PROBLEM TO WORK ON: Pull out every line with the word "PREMIUM" from the entries below.

[Records contained in a dataset]
++++

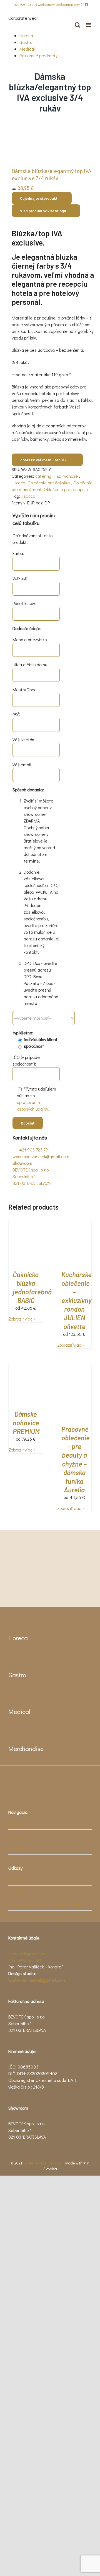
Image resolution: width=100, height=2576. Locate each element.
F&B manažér (66, 476)
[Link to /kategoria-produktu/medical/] (11, 1695)
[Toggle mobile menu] (89, 25)
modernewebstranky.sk (42, 2163)
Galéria (18, 1848)
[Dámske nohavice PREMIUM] (26, 1366)
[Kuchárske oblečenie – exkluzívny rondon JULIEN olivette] (74, 1222)
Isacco (28, 496)
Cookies (19, 1891)
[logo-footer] (42, 1776)
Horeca (26, 35)
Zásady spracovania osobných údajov (47, 1904)
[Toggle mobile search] (77, 25)
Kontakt (19, 1879)
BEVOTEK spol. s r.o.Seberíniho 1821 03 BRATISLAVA (31, 1173)
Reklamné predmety (38, 55)
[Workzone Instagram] (82, 4)
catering (43, 476)
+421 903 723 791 (24, 4)
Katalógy (20, 1836)
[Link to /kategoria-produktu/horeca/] (11, 1622)
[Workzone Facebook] (86, 4)
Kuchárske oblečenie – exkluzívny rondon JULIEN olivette (76, 1300)
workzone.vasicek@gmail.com (59, 4)
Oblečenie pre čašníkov (49, 483)
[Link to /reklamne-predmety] (11, 1732)
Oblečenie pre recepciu (66, 489)
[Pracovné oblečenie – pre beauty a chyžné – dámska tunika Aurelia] (74, 1366)
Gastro (25, 42)
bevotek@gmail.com (27, 1953)
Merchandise (26, 1748)
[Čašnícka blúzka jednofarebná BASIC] (26, 1222)
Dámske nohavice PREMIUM (26, 1422)
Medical (27, 49)
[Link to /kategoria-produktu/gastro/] (11, 1659)
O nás (17, 1823)
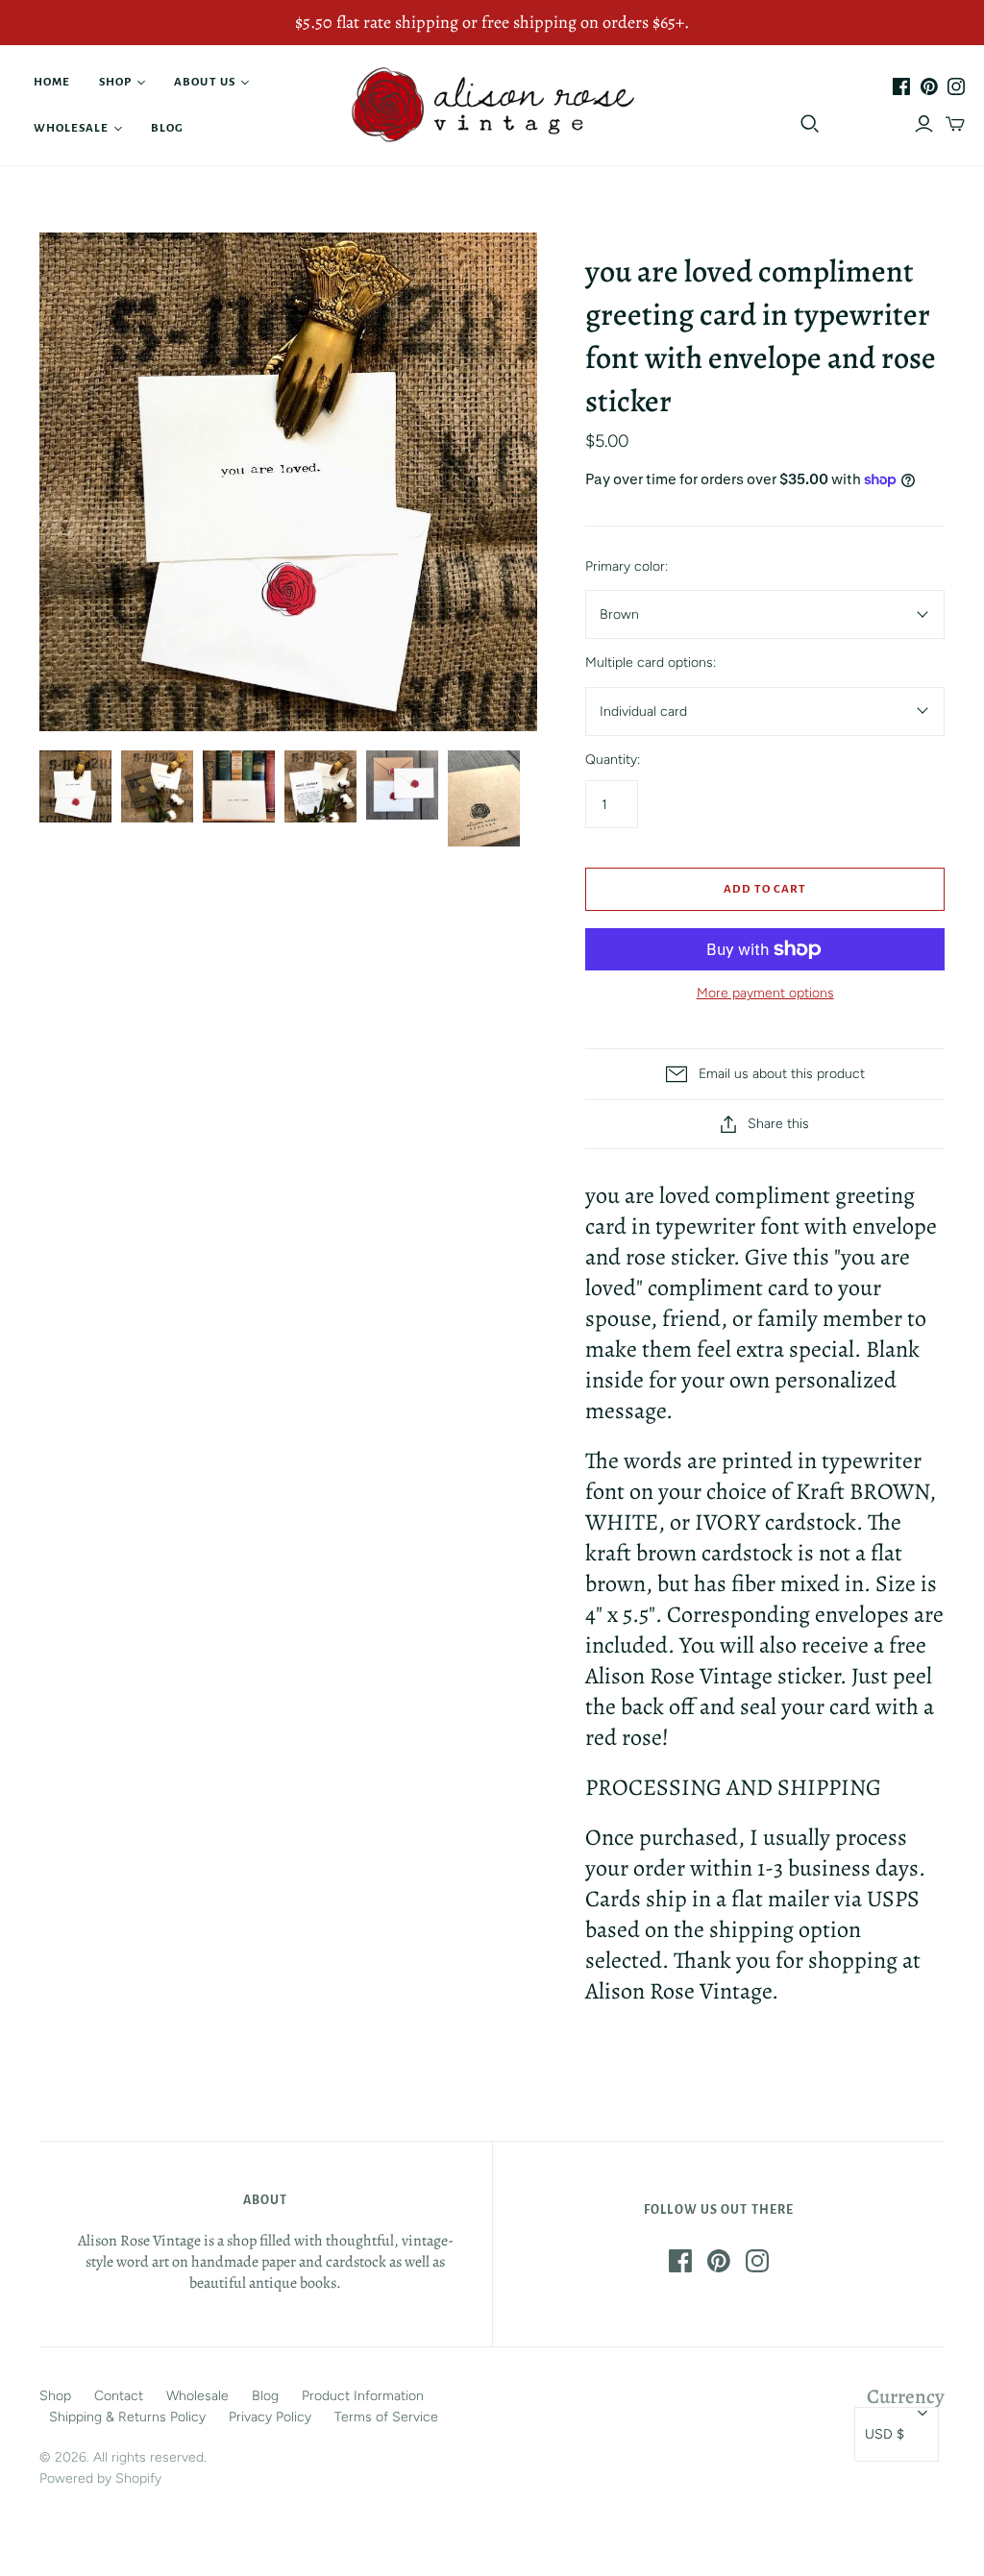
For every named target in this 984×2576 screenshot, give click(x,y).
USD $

++++

EXERCISE OUTPUT:
[Dámske nohavice PREMIUM] (26, 1366)
Dámske nohavice PREMIUM (26, 1422)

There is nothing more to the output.